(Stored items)
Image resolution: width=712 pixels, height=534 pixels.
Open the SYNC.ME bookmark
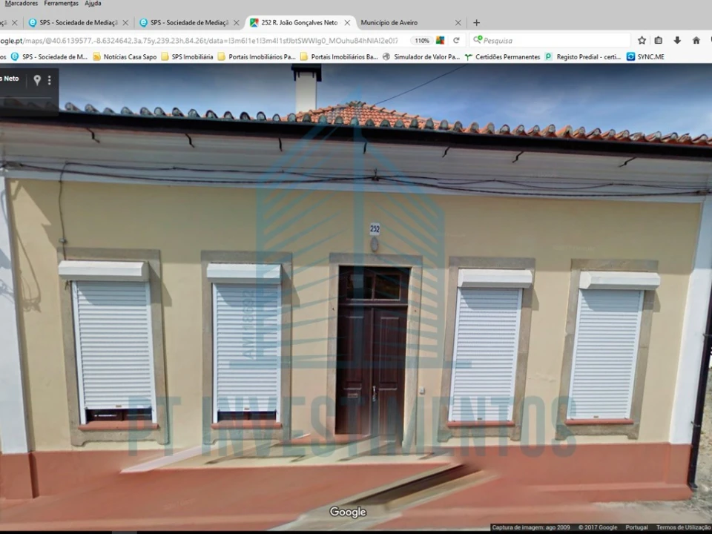(x=646, y=56)
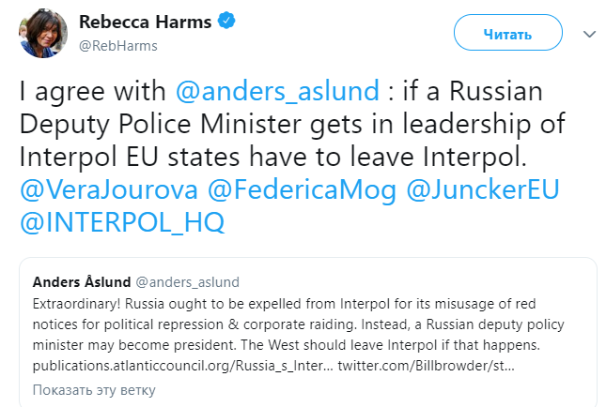Click the @RebHarms handle
606x407 pixels.
tap(117, 45)
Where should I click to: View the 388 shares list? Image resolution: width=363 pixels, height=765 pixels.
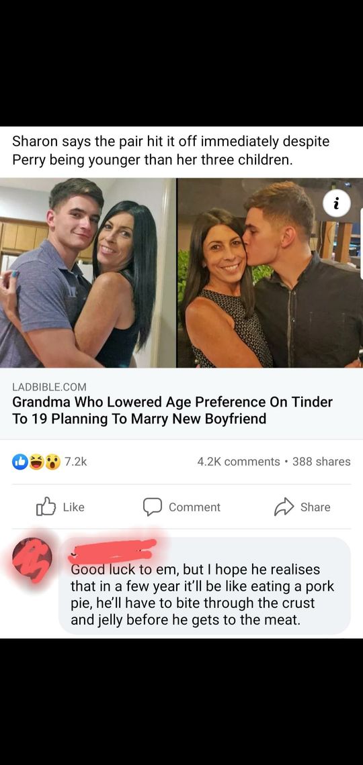[321, 462]
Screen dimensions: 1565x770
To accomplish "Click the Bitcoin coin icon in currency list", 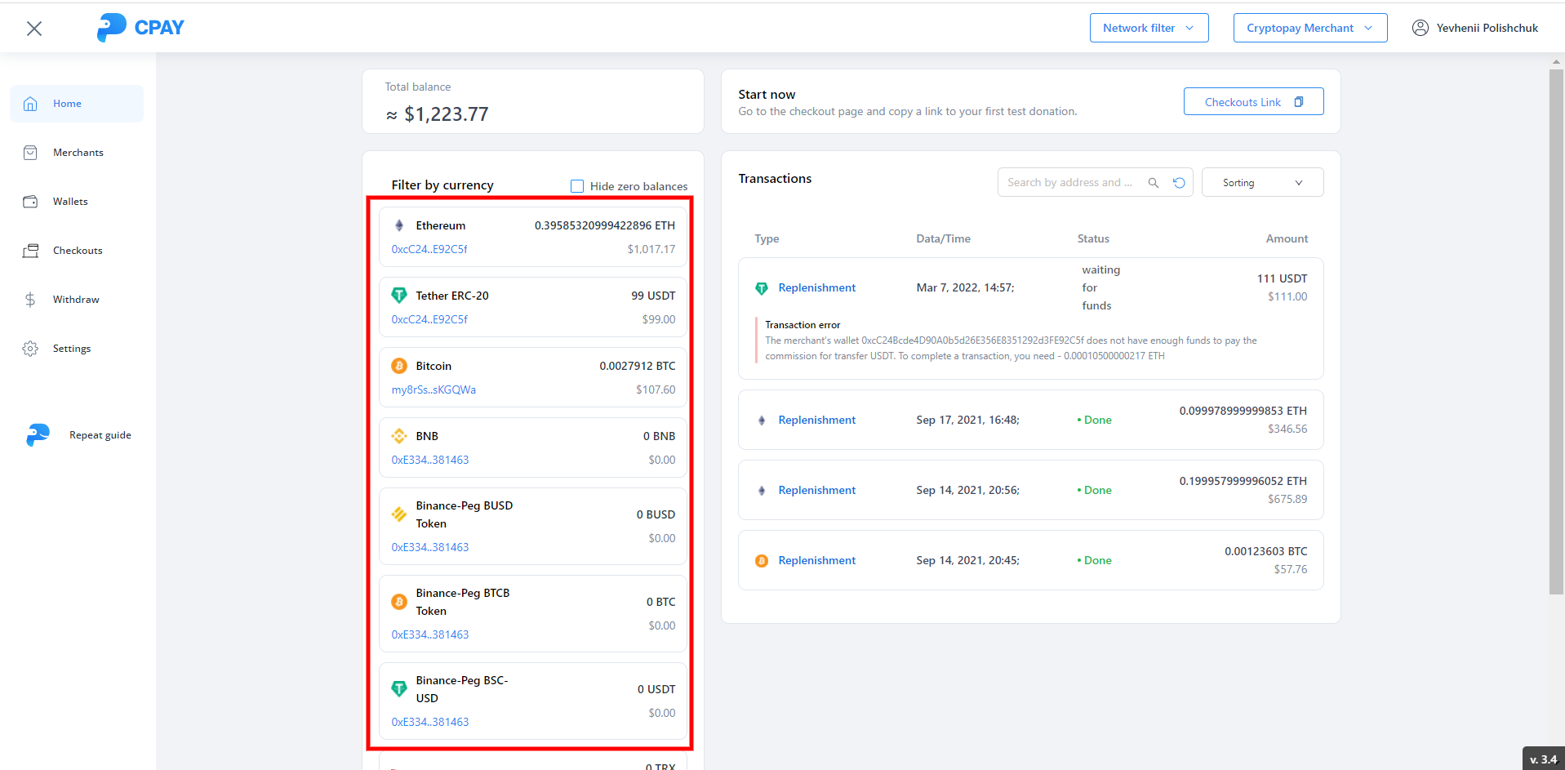I will point(399,366).
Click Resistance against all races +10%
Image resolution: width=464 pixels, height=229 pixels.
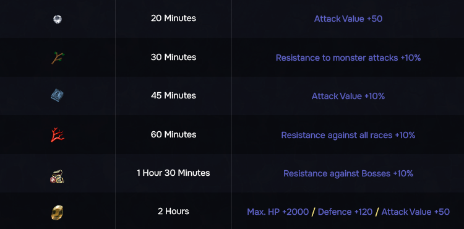(348, 135)
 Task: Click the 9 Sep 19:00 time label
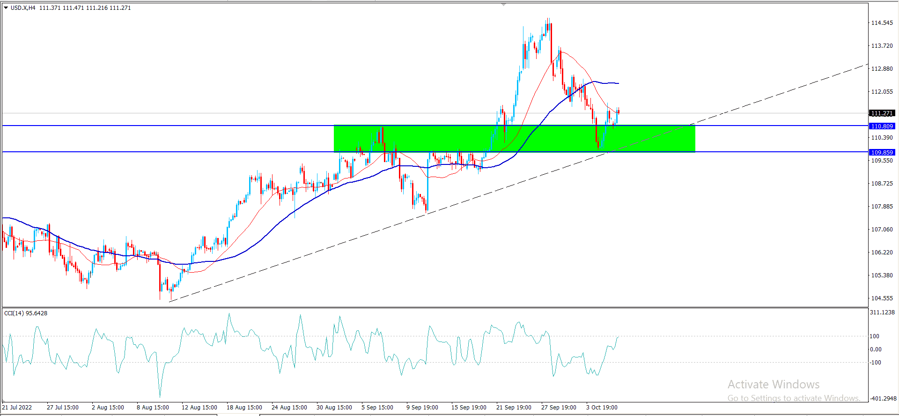tap(422, 407)
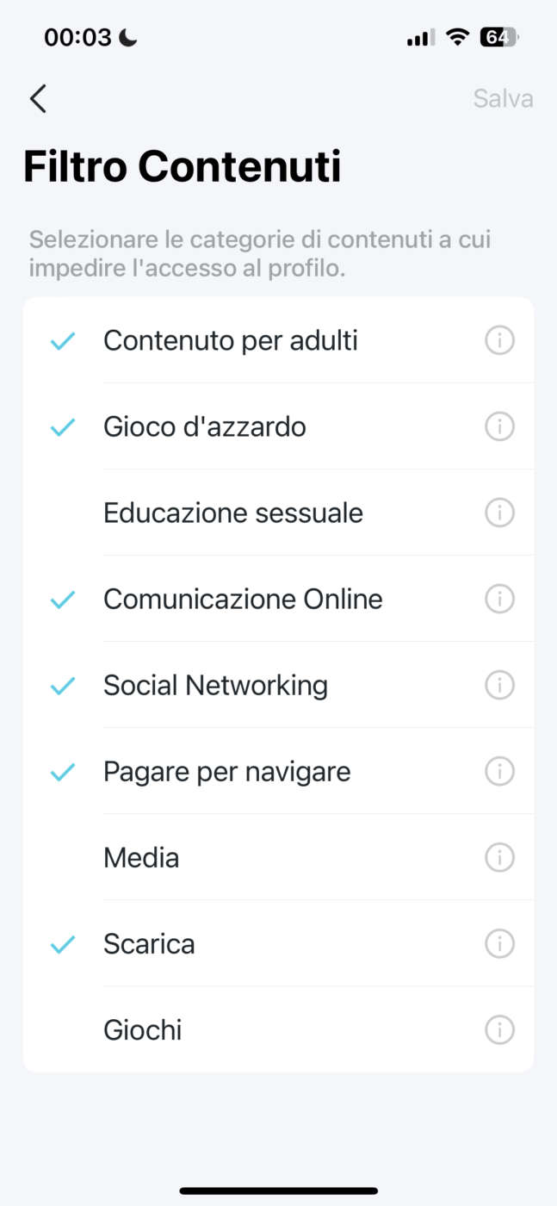Toggle off the Scarica checkmark
This screenshot has height=1206, width=557.
tap(63, 944)
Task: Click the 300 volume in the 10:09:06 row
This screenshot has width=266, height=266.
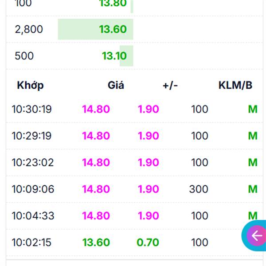Action: pyautogui.click(x=199, y=189)
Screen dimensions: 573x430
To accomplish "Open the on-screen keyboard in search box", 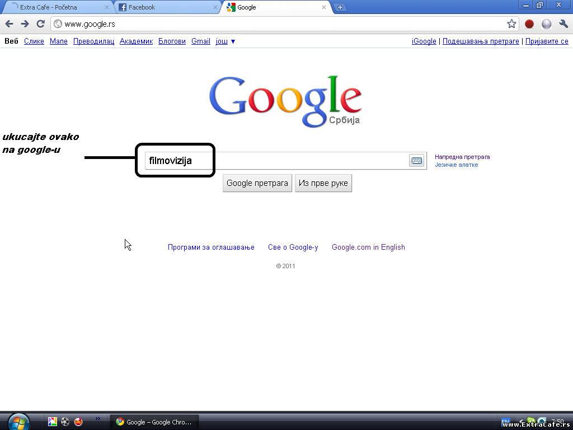I will (416, 161).
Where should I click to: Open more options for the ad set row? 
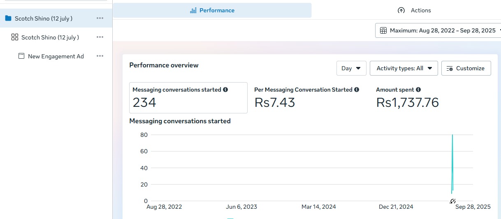click(x=100, y=37)
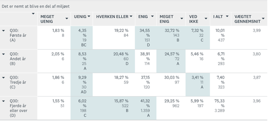Screen dimensions: 268x121
Task: Open the VÆGTET GENNEMSNIT column dropdown arrow
Action: pos(263,18)
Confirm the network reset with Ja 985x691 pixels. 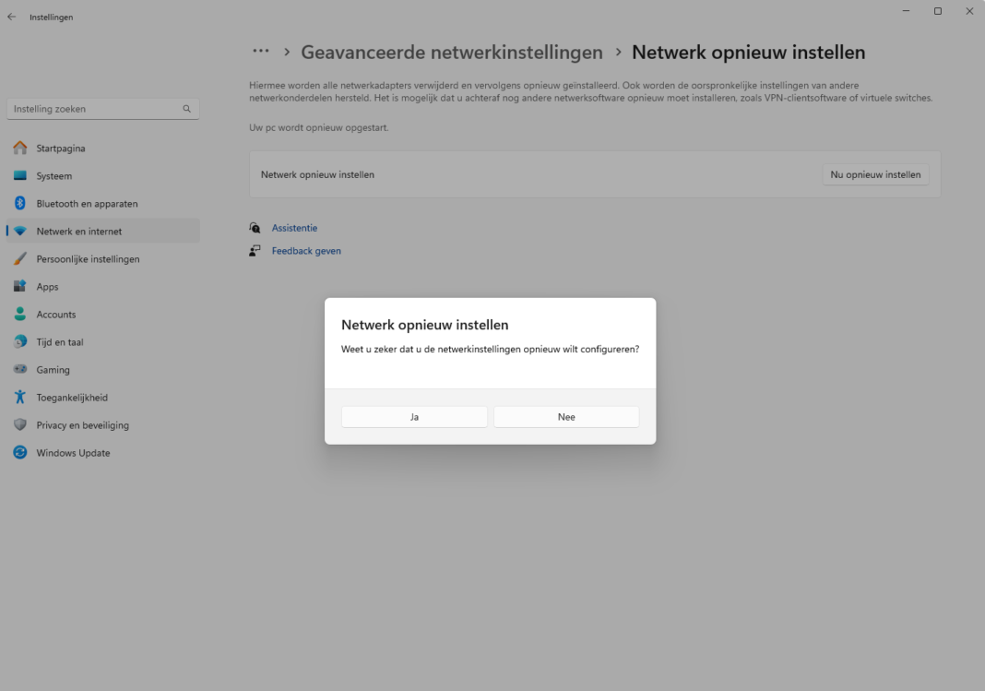pyautogui.click(x=414, y=416)
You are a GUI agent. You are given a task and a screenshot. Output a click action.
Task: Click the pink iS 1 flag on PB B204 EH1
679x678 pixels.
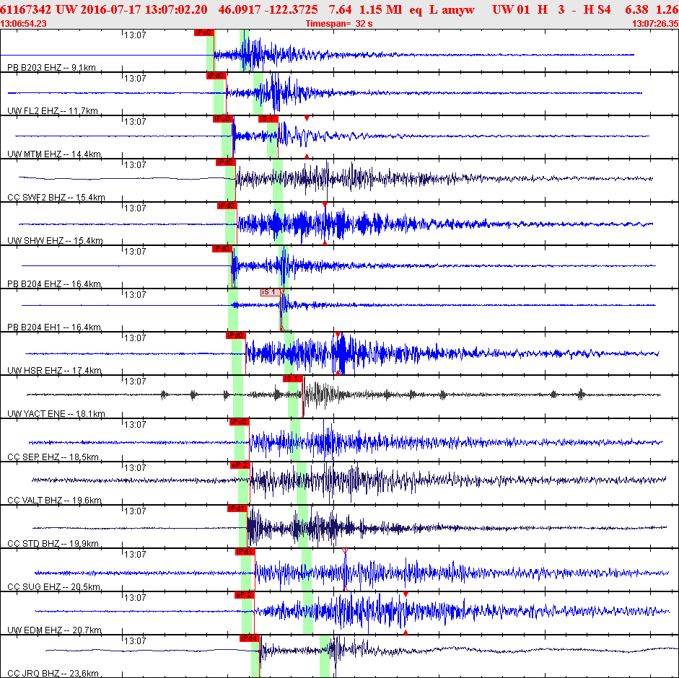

(Problem to work on) Could you set down, exactly as written, every line from the one with "You are a GUI" to the end of the data, both ends included? Leave out the pictures.

(Problem solution)
You are a GUI agent. You are given a task and a screenshot. Output a click action.
Task: Click the pink iS 1 flag on PB B204 EH1
679x678 pixels.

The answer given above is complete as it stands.